Dschungelcamp live aus dem Konzil

Zum 21. Mal ließ sich der SWR hinreißen, Ende Januar die närrischen Darbietungen aus dem Konstanzer Konzil zu übertragen. Das Ergebnis war wieder mal ernüchternd. Seit mehreren Jahren attackiert die über dreistündige Zumutung den guten Geschmack der Allgemeinheit ab IQ 90. Besserung ist nicht in Sicht, denn es scheint wohl niemandem einzufallen, diesem gebührenfinanzierten Desaster endgültig den Saft abzudrehen.

Das Niveau der Fernsehfasnacht, angeführt von einem bis über beide Ohren selbstverliebten Moderator, schraubte sich auch diesmal wieder auf ungeahnte Höhen: „Ich find` den Mario Gomez ganz arg nett, mit dem ging ich gerne mal – ins Kino“. Tusch, trarä, trära, humptata und nochmal Tusch und trallala. Dazu Gejohle, hoch die Gläser, Ho Narro. Von ganz wenigen Ausnahmen abgesehen, war das Angebot entsetzlich bieder und – man muss das leider so sagen – bisweilen sogar grenzdebil.

Das mag in närrischen Hinterzimmern und geschützten Räumen noch halbwegs angehen, aber ein öffentlich-rechtlicher Sender sollte auf ein Mindestmaß an Qualität achten. Tragisch, dass man die AkteurInnen einem Fernsehpublikum zum Fraß vorwirft, das gehört sich einfach nicht, so geht man mit Schutzbefohlenen besser nicht um. Dieser Vorwurf richtet sich vor allem an die Programmgestalter, schließlich wählen sie aus, wen sie womit auf die Bühne lassen. Aber darüber hat man sich offensichtlich im Vorfeld keine Gedanken gemacht, denn auch schlüpfrig-zotiger Bockmist fand noch Schenkelklopfer beim leicht zu erheiternden Publikum. Regelmäßig eingestreute Tanz- und Hupfmeisen, die gerne aus dem Takt kamen und SängerInnen, die nicht singen konnten, setzten dem Grauen mehrere Kronen auf. Einfach zum fremdschämen. Das hat die Stadt Konstanz, die sich gerne als kulturelles Oberzentrum versteht, wahrlich nicht verdient.

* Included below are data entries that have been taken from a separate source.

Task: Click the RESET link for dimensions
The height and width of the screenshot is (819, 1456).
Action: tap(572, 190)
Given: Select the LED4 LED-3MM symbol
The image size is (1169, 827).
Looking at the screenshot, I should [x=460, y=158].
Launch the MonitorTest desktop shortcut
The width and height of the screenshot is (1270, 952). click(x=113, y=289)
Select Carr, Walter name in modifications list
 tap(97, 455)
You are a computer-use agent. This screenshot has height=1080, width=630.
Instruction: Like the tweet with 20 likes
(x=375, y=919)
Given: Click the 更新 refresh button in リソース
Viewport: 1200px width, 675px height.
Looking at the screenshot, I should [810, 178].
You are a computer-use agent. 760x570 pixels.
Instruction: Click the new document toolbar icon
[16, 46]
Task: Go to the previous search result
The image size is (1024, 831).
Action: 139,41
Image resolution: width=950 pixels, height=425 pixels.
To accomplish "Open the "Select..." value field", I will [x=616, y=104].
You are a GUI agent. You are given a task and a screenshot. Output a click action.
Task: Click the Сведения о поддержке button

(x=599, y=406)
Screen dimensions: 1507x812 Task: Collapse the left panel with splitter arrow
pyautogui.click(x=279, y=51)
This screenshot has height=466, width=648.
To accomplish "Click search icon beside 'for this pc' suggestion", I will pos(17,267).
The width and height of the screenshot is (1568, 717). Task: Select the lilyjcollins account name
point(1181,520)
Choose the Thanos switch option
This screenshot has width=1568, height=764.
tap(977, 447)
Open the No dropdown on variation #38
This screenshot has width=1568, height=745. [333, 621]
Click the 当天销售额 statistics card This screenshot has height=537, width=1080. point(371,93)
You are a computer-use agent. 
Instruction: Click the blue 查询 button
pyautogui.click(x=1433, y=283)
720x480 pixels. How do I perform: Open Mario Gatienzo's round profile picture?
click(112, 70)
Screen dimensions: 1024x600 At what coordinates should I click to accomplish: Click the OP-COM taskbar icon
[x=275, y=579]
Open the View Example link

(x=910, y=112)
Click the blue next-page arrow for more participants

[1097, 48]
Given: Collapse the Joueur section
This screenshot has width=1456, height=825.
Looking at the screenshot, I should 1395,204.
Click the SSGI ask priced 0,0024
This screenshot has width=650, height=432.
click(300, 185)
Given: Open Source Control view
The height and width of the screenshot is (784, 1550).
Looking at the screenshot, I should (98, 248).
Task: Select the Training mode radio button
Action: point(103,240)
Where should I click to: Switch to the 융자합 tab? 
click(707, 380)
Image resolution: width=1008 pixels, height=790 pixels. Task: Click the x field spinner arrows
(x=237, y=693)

Und wie immer in der ersten Reihe, quasi in Tuchfühlung mit der SWR-Kamera: Politisches Personal aus Stadt und Land. Natürlich Landrat und feierbiestiger Dauergast Frank Hämmerle, der alles lustig fand, was da an Unfug zu vernehmen war. Dazu Oberbürgermeister Uli Burchardt (bemüht-geduldiger Hausherr), Sozialbürgermeister Andreas Osner (Zwangsverpflichtung), SPD-Landtagskandidat Peter Friedrich (erfolgreicher Wahlkämpfer) mit albernem Hütchen, die grüne Kandidatin Nese Erikli (auch im Wahlkampfmodus) mit ebenso drolliger Kopfbedeckung. Spätestens an diesem Abend muss Erikli und Friedrich bewusst geworden sein: Wer die Konstanzer Fernsehfasnacht seelisch und körperlich einigermaßen unbeschadet übersteht, kann sich getrost mit AfD-Kandidaten auf einem Podium messen.

Erst beim zweiten Kameraschwenk wurde klar, wer das kleine, erstarrte Männlein mit übergroßem Narrenhut am Promi-Tisch war: CDU-Spitzenkandidat Guido Wolf, herangekarrt aus dem fernen Stuttgart. Der allerdings fiel auf, weil er bis zum bitteren Ende keinerlei Regung zeigte und da saß, als habe man ihm eben vier Weisheitszähne gezogen. Fast schon sympathisch, der Möchtegern-Ministerpräsident.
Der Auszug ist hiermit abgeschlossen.